### DESCRIPTION OF THE TASK:
Put the records starting at the line containing "You are a GUI agent. The screenshot is 887×2576." and ending at the line containing "Register | Login (671, 12)", both included, into a numbered list, leaving out any blank lines.

### RECORDS SUPPLIED:
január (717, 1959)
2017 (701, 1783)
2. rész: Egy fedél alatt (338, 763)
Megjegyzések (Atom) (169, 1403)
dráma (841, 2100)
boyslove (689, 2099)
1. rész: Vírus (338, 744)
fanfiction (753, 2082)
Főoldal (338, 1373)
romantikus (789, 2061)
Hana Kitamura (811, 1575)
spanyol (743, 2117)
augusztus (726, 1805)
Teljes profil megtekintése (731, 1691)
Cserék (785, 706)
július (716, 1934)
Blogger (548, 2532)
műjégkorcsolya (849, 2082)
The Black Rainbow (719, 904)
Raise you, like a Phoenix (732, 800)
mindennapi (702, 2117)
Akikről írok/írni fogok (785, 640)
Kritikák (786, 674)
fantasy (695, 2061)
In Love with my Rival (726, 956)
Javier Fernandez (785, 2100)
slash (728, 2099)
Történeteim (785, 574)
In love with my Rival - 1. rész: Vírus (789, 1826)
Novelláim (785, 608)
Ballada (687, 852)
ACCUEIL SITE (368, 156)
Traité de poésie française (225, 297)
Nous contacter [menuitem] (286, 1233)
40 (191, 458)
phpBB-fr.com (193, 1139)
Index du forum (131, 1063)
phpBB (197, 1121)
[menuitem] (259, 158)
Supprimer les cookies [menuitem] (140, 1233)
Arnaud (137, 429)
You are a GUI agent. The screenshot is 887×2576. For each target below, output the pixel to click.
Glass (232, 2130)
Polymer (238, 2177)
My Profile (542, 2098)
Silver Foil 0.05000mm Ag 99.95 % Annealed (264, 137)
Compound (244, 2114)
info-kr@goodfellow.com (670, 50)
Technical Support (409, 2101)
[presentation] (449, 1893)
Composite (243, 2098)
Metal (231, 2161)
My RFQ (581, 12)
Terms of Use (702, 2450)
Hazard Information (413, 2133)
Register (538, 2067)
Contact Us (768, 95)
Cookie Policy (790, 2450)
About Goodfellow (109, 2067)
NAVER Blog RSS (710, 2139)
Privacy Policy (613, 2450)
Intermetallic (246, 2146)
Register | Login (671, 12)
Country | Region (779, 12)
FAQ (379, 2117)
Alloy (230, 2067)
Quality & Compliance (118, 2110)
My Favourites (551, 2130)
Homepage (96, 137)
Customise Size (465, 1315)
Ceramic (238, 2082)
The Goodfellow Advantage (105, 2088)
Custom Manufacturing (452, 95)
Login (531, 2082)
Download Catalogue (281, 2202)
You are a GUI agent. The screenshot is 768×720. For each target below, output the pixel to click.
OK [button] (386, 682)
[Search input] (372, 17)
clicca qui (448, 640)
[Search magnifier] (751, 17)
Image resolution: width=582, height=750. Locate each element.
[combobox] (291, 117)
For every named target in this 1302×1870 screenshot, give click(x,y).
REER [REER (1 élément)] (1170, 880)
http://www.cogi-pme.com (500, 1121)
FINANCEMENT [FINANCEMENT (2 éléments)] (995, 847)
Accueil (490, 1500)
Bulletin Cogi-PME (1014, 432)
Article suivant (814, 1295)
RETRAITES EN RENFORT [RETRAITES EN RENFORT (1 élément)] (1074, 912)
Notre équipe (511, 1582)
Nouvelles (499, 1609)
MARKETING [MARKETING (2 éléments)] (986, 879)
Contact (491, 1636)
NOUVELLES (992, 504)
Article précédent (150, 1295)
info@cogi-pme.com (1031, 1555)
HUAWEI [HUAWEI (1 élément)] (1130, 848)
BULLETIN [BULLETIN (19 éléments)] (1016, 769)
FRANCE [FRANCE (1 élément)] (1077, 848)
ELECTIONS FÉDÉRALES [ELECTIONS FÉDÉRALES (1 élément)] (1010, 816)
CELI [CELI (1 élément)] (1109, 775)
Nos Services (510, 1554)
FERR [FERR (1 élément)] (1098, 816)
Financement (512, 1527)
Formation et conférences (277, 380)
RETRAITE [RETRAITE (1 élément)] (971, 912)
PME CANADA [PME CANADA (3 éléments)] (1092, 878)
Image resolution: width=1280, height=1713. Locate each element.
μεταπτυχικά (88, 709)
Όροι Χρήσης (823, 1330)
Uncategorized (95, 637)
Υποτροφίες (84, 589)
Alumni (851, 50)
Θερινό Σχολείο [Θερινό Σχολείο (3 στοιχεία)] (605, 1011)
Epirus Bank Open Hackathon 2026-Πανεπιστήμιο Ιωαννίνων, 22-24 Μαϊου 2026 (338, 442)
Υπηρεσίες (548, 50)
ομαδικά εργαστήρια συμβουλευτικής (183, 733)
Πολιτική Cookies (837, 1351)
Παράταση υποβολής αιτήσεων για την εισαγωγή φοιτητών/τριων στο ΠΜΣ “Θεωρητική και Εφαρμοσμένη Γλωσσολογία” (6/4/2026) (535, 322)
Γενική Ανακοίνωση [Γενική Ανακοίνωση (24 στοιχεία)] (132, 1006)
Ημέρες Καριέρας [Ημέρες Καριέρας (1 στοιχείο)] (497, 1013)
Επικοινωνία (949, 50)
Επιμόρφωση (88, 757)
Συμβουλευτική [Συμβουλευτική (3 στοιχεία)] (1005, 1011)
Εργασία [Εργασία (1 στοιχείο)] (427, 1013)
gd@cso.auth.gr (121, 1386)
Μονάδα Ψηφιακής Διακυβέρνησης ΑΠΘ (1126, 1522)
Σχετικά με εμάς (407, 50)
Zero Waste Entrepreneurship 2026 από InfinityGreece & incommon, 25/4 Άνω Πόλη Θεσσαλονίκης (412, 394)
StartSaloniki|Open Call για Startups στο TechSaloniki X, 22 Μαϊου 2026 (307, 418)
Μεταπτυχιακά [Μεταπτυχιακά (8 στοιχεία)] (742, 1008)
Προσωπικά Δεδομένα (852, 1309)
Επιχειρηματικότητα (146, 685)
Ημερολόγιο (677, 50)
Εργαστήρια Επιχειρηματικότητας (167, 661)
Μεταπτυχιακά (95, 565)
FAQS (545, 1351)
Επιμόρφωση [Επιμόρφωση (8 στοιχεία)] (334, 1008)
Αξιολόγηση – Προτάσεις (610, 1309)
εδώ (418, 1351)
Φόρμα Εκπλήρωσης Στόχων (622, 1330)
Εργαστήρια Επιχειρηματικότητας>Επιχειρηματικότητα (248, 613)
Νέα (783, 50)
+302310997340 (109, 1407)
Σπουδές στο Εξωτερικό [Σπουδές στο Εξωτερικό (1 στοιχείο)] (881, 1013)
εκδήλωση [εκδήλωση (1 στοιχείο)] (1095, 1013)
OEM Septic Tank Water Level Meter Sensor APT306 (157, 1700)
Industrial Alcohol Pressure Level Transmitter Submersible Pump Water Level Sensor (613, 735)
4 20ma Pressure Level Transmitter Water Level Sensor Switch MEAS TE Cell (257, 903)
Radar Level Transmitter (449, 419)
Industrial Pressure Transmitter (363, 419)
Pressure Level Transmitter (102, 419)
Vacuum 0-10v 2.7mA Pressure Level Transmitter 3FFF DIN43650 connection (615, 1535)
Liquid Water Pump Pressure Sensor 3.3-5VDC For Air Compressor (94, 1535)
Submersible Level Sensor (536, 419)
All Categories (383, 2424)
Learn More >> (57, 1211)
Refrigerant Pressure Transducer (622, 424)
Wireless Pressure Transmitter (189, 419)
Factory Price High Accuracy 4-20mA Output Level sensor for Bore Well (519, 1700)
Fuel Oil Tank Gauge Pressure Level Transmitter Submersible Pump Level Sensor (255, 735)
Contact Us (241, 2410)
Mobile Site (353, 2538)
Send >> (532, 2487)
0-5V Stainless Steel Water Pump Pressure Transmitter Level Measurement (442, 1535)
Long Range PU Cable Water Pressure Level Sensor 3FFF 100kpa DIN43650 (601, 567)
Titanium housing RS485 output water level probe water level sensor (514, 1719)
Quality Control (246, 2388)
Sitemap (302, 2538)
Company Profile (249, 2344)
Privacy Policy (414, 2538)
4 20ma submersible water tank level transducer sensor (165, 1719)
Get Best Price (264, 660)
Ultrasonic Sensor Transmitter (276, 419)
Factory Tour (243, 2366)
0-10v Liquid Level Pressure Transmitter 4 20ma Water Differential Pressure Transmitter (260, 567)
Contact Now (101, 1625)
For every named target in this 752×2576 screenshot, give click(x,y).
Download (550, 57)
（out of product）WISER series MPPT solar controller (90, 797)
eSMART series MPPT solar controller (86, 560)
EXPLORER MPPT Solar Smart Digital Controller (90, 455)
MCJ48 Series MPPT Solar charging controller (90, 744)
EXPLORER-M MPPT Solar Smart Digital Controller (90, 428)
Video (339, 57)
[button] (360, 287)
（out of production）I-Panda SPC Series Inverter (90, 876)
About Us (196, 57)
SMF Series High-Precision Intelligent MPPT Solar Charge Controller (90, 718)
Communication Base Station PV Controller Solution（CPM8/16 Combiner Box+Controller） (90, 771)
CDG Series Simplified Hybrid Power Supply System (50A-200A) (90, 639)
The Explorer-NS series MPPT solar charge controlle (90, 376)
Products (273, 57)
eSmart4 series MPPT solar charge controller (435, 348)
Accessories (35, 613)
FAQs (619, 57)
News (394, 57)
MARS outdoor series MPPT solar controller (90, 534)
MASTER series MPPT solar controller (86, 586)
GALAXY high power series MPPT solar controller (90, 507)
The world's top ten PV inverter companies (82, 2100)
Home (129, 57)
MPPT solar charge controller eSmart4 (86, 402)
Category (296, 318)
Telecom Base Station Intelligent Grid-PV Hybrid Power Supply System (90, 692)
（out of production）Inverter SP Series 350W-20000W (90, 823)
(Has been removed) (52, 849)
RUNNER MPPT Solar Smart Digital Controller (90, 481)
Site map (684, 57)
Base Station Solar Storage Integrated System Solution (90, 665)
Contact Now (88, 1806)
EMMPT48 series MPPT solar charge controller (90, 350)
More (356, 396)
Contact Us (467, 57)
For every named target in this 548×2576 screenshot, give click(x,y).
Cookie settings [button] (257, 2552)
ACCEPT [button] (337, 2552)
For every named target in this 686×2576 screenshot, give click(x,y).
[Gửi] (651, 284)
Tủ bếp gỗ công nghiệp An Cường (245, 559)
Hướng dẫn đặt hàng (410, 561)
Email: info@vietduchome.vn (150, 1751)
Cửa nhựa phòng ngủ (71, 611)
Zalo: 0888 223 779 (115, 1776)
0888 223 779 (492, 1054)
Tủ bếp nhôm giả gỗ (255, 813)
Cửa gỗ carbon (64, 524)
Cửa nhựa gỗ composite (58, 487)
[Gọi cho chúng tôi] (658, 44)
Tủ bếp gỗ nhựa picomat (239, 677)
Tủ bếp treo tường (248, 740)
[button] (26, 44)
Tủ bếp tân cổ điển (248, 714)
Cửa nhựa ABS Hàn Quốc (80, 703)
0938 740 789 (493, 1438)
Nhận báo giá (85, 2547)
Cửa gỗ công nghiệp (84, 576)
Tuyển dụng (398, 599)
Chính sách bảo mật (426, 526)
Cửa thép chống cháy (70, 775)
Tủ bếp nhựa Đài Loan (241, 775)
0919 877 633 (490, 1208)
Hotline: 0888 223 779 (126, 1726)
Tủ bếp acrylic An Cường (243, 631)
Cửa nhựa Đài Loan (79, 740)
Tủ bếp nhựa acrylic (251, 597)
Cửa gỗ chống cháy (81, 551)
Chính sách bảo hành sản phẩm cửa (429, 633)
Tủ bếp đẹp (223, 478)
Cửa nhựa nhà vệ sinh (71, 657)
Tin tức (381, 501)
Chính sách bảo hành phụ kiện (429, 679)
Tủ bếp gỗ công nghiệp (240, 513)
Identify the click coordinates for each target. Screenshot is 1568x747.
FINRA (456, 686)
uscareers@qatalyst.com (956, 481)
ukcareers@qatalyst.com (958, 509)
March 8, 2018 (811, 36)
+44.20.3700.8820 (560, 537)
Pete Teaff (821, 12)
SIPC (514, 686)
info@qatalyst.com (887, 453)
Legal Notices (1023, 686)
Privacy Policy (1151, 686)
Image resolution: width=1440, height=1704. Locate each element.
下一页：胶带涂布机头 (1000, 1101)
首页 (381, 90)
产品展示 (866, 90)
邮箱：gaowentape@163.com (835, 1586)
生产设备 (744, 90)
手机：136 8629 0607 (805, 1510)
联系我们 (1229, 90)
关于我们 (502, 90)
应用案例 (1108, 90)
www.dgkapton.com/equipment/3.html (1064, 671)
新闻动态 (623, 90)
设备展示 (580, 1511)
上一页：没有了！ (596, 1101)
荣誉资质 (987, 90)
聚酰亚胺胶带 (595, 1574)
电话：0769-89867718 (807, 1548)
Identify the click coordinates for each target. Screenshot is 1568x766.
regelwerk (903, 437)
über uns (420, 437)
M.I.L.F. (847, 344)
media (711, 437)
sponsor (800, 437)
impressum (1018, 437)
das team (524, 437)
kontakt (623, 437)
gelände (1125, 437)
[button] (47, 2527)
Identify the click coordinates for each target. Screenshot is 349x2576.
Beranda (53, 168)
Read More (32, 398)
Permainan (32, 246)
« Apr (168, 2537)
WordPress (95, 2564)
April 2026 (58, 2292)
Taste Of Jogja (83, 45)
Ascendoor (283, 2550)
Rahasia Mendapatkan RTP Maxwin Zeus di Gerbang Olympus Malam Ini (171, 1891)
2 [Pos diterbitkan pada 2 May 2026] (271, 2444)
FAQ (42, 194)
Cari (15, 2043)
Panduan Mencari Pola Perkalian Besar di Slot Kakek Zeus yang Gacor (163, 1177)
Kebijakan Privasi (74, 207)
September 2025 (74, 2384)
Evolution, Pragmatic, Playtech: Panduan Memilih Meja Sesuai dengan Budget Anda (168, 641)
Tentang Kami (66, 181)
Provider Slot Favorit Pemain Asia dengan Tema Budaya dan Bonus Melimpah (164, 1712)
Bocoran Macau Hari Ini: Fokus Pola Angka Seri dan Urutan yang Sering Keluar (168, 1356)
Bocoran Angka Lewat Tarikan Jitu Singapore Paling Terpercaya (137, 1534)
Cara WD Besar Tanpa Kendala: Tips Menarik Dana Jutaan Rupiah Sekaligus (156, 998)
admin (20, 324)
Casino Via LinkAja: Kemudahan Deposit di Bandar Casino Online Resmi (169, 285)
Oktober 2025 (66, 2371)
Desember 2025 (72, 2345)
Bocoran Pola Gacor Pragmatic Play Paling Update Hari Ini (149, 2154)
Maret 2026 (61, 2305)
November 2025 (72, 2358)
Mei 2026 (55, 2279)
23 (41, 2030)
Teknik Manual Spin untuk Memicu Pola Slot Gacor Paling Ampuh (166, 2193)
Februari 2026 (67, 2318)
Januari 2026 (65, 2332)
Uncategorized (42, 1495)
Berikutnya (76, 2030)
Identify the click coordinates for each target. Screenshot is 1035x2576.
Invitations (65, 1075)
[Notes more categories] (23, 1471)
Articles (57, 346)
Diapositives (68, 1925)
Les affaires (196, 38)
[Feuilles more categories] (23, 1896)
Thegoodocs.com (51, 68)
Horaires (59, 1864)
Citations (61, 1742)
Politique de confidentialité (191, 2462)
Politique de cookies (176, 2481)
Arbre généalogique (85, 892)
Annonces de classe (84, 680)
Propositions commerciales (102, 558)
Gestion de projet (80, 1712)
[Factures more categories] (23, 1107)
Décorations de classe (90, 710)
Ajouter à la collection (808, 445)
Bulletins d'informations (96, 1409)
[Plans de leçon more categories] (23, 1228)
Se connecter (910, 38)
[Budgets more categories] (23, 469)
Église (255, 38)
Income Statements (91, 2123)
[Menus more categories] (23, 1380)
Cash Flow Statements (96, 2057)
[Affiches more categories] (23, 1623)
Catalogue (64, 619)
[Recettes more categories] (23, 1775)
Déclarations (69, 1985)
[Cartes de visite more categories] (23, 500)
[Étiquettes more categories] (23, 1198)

### RESPONSE TO THIS TASK:
1. You are a GUI agent. The screenshot is 887×2576. For each target below, output the pixel to click.
2. Glass (232, 2130)
3. Polymer (238, 2177)
4. My Profile (542, 2098)
5. Silver Foil 0.05000mm Ag 99.95 % Annealed (264, 137)
6. Compound (244, 2114)
7. info-kr@goodfellow.com (670, 50)
8. Technical Support (409, 2101)
9. [presentation] (449, 1893)
10. Composite (243, 2098)
11. Metal (231, 2161)
12. My RFQ (581, 12)
13. Terms of Use (702, 2450)
14. Hazard Information (413, 2133)
15. Register (538, 2067)
16. Contact Us (768, 95)
17. Cookie Policy (790, 2450)
18. About Goodfellow (109, 2067)
19. NAVER Blog RSS (710, 2139)
20. Privacy Policy (613, 2450)
21. Intermetallic (246, 2146)
22. Register | Login (671, 12)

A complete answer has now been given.